I haven't seen the new Riddick (I want to), but I'm a fan of the original Pitch Black and Chronicles of Riddick. Both movies require suspension of disbelief, but also it's probably next to remember the series was heavily retconned.

In the first movie, Riddick was basically a tough guy ex-con: "Ghost me, mother$&@%-er, that's what I would do to you."

In the second movie, suddenly he's not just an American ex-con with a shine job on his eyes, he's a "Furian" whose race was eradicated by the stupid Necromongers. 

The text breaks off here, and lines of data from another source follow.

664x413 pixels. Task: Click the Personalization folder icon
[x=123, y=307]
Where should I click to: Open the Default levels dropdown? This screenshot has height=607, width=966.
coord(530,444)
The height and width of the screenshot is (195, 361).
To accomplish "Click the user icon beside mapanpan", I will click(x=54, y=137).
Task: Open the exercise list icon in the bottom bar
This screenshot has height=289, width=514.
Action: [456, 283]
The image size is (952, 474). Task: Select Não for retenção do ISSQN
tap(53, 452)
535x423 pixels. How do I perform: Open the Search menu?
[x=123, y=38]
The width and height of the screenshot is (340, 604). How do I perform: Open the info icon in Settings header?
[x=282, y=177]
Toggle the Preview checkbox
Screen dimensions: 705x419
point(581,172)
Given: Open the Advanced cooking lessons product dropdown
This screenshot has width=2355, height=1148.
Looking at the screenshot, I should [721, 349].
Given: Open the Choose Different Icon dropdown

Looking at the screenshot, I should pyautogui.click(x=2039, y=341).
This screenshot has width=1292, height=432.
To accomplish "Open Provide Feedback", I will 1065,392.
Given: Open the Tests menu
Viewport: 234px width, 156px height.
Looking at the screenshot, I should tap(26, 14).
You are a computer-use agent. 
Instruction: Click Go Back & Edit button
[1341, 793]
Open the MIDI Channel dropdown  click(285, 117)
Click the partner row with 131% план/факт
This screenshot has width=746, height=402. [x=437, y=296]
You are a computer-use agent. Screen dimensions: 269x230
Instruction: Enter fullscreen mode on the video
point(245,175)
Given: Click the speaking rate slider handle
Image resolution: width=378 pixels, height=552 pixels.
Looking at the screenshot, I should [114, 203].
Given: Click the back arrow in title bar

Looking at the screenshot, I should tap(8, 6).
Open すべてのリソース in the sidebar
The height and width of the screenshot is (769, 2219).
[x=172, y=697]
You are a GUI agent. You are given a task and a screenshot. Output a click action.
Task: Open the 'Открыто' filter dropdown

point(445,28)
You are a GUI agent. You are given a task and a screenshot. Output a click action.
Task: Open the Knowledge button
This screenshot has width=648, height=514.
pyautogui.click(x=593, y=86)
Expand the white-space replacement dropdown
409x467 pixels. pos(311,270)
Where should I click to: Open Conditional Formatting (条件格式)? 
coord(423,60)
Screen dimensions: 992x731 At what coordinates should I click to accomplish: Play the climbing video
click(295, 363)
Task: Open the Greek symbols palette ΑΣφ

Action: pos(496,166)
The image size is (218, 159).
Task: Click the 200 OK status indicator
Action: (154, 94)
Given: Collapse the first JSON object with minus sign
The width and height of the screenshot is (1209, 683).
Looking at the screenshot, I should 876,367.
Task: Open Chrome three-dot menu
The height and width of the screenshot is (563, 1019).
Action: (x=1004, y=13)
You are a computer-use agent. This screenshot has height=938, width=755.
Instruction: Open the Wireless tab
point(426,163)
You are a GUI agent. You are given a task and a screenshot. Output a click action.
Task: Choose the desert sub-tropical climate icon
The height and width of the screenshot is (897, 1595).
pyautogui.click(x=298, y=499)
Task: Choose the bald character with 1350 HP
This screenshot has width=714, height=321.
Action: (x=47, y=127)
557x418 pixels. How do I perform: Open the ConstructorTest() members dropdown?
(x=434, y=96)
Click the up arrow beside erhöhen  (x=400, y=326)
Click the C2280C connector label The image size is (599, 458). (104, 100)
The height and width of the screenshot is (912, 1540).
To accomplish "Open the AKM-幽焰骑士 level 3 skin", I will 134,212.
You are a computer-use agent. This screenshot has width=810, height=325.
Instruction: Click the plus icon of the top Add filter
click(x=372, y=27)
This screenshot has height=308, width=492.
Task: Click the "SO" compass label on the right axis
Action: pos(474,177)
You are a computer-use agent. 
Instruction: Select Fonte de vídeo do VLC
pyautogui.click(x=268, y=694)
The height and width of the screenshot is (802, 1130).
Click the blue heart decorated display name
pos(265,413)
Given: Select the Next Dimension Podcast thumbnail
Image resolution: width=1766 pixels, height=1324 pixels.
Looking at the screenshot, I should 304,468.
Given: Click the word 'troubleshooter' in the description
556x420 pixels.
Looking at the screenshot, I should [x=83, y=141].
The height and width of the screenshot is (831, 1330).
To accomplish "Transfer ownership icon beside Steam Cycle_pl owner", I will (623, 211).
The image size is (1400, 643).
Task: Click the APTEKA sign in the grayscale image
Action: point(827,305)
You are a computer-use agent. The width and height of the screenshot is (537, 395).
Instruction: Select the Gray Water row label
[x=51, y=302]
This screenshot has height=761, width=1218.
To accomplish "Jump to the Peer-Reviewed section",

Well, the new movie has Katee Sackhoff, so I'll end up watching it at some point,


----------



## Kn'Trac (Oct 14, 2013)

IMO Riddick was a rehash of Pitch Black. Abandoned on a hostile planet, a hostile creature (the mudcrawling scorpion things, not the cute dog pup), the fall of darkness has been replaced with rain. Other terrain, other background, very .... very light on story elements and same non-descript or overly stereotyped antagonists. All in all a disappointment as the novelty of Pitch Black has worn off a decade ago. Luckily I didn't have to pay for the visit to the cinema, as we had acquired free tickets, otherwise I've would have cursed myself for spending money on that waste of celluloid.


----------